:: INPUT DATA
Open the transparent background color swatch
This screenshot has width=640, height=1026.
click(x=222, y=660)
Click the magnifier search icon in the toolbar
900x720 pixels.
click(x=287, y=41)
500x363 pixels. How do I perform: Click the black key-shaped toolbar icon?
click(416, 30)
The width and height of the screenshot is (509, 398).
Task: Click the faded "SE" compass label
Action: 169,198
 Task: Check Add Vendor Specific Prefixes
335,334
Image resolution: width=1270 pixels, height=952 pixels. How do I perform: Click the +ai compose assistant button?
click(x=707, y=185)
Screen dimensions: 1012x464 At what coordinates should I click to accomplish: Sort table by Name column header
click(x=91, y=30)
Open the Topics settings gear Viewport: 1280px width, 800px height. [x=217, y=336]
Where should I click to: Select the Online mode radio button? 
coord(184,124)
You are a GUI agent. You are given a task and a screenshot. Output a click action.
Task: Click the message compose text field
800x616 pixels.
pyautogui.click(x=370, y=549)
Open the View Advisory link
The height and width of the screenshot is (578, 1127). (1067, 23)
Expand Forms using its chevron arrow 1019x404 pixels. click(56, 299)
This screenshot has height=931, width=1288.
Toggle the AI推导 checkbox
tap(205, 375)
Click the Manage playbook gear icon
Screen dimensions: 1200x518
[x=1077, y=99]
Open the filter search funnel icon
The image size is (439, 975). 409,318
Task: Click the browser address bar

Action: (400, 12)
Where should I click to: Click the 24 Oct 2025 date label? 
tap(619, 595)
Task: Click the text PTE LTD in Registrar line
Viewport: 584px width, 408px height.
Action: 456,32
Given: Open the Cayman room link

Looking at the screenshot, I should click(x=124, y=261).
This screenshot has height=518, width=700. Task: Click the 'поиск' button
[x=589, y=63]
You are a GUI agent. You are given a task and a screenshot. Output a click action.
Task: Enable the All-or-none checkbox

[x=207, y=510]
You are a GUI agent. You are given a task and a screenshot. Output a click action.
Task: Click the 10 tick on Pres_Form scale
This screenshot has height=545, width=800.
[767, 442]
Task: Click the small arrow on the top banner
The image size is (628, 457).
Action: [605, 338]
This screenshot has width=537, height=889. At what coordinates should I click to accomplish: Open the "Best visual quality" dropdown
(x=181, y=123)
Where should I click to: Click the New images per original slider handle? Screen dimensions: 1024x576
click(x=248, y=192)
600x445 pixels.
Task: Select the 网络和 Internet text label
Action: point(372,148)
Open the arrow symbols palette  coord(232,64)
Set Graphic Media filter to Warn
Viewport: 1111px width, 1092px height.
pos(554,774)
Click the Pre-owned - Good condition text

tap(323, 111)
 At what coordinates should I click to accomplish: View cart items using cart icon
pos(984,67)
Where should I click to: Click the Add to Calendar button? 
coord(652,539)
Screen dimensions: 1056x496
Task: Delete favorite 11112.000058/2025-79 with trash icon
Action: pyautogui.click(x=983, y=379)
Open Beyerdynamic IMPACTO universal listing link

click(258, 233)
::::
WHAT YOU HAVE TO DO. Please give again the lines above between the line holding "Screen dimensions: 1012x464" and the line holding "This screenshot has height=931, width=1288.", inclusive, exactly as they are and with nothing added.

REPLY.
Screen dimensions: 1012x464 At what coordinates should I click to accomplish: Sort table by Name column header
click(x=91, y=30)
Open the Topics settings gear Viewport: 1280px width, 800px height. [x=217, y=336]
Where should I click to: Select the Online mode radio button? 
coord(184,124)
You are a GUI agent. You are given a task and a screenshot. Output a click action.
Task: Click the message compose text field
800x616 pixels.
pyautogui.click(x=370, y=549)
Open the View Advisory link
The height and width of the screenshot is (578, 1127). (1067, 23)
Expand Forms using its chevron arrow 1019x404 pixels. click(56, 299)
This screenshot has height=931, width=1288.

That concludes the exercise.